The data bus carries time multiplexed information:

  • At the end of the first clock cycle (*1) of each machine cycle (*2) it always carries the status signals as described on Page 2-6.
  • During the following clock cycles it may be used to read or write data.

What information is carried at what time depends on clock and machine cycle (*1) executed. Pages 2.3 to 2.10 of the 1977 Intel MCS80 User's Manual describe all cycles in great detail, followed by several drawings.

Why?

Time multiplexing of those signals was chosen to reduce pincount. Those signals can be made available by adding an 8 bit latch controlled by SYNC (*3).

Which Means?

Unlike with the 8085, where operation is made in a way to allow derivation of all signals necessary to complete a bus cycle to It needs to somehow add those signals to the simulation structure/API.

Solution A: Staying Very Close

The code suggests your that your emulation is intended to work on chip level. If so, then it must as well present the whole structure of M and T cycles(*4). And everyone using it must of course 'connect' a virtual latch chip (*5) to derive the status signals at the end of T1, so it can distinguish for example between memory or I/O access.

This may, depending on your project structure, require need quite some reworking like adding a layer for the latch and it's usage. Also, depending on project goal, it may add execution load otherwise unnecessary. An alternative would be not going as deep and staying at machine cycle level.

Solution B: Staying Close Enough

The example shown makes me believe that architecture chosen is intended to work not full T-cycles, but more abstract M-cycle level, or even above that. If that's true, it would be fine to remove the whole time multiplex part and 'integrate' the virtual 8212 latch into your virtual 8080.

API wise this means extending the I8080 vector in pins by adding 8 more signals (*6) which might be name (*7) as

  • I8080_INTA
  • I8080_WO
  • I8080_STACK
  • I8080_HLTA
  • I8080_OUT
  • I8080_M1
  • I8080_INP
  • I8080_MEMR

Think of the result as a special version, or a little sub-board carrying those two chips plugged into a system not knowing of the multiplexing.

Fetch for example could now look (*8) like this:

static inline uint64_t 
_i8080_fetch(i8080_t* const cpu)
{ // Increments PC, sets STATUS, SYNC and DBIN completing a fetch and SYNC
  // sending a signal to different hardware components.

  return _i8080_set_addr_pins(cpu,
                              cpu->pc++,
                              I8080_D7 | I8080_SYNC | I8080_DBIN |
                              I8212_WO | I8212_M1 | I8212_INP | I8212_MEMR);

}

That way the simulation stays still on machine cycle level, but provides all signals necessary or other components to interact with.


On a side note: Skip the 8080 and go for the 8085 if you really invest time in this. It cleans out some of the 8080 issues, much like the Z80 does, while staying close to the basic Intel-design.

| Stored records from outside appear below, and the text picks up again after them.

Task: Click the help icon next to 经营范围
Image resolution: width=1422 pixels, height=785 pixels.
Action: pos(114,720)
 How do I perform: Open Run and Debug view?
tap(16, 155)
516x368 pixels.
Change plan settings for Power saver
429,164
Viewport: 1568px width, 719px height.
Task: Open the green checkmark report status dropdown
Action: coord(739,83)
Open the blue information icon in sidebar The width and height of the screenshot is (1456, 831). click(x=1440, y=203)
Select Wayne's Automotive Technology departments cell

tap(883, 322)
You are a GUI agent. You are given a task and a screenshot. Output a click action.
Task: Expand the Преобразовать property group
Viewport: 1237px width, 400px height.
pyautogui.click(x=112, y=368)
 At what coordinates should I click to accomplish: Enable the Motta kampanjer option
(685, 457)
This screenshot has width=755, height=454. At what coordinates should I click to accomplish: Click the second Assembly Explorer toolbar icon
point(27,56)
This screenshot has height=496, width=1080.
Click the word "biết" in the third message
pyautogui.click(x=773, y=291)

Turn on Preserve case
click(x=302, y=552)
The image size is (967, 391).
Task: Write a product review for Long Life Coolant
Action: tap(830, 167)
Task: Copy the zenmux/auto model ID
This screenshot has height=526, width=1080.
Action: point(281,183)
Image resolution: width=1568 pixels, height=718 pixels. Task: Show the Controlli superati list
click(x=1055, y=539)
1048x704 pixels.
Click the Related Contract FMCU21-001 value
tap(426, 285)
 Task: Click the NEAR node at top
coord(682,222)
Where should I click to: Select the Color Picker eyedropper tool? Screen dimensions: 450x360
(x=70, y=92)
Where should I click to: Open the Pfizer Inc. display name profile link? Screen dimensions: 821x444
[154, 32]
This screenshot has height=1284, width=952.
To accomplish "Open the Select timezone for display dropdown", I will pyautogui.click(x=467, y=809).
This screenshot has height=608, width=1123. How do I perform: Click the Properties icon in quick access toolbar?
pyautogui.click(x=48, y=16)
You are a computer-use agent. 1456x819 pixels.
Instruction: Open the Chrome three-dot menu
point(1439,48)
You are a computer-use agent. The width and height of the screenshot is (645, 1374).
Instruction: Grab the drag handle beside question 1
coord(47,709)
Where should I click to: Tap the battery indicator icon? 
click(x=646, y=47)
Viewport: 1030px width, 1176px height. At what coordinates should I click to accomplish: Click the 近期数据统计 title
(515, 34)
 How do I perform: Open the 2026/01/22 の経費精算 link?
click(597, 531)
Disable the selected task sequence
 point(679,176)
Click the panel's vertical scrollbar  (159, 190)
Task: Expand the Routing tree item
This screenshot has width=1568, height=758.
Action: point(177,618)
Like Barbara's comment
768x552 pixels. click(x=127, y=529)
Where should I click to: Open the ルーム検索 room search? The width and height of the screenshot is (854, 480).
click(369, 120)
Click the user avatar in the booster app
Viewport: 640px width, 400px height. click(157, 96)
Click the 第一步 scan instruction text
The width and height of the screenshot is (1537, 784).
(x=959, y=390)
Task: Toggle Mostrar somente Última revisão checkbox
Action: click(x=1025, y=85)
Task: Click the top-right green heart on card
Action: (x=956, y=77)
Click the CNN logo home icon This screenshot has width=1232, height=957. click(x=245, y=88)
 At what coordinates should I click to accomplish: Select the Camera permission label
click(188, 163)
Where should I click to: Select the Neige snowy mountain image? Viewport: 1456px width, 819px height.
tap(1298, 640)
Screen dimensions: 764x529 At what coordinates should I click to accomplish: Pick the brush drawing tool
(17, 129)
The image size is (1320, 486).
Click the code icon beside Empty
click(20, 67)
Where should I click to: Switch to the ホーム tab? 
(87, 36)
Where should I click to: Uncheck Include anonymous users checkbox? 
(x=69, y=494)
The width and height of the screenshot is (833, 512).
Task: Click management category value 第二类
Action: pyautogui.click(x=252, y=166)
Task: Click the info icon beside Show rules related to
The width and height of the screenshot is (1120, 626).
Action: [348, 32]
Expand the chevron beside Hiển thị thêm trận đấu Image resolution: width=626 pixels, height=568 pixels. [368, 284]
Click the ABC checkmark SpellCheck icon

*1 - The 8080 processor cycle is structured into machine cycles, which there are 10 different types, listed on p2.5. Each machine cycle can consists of 3 to 5 clock cycles, marked as T1..5, depending on the cycle type.

During (normal, unmodified) instruction execution types 1..7 may occure. The detailed sequence for each machine cycle and clock cycle for every instruction is shown in a table on p2-16 to 2.19 (Too bad that Archive.Org's viewer doesn't keep the original page layout)

M-Cycle 8..10 are special situations for interrupt handling and bus sharing.

*2 - Or more correct on each machine cycle that is also an external cycle. Machine cycles that only carry out internal work, like M2/M3 of 16 bit adds or M2 of register/register operations, will not raise SYNC and thus not carry a status signal during T1.

*3 - 40 pin was an unusual huge package and expensive in the early 1970s, adding even more would have been prohibitive expensive. An 8 bit latch on the other hand was a cheap standard chip cutting cost on both sides.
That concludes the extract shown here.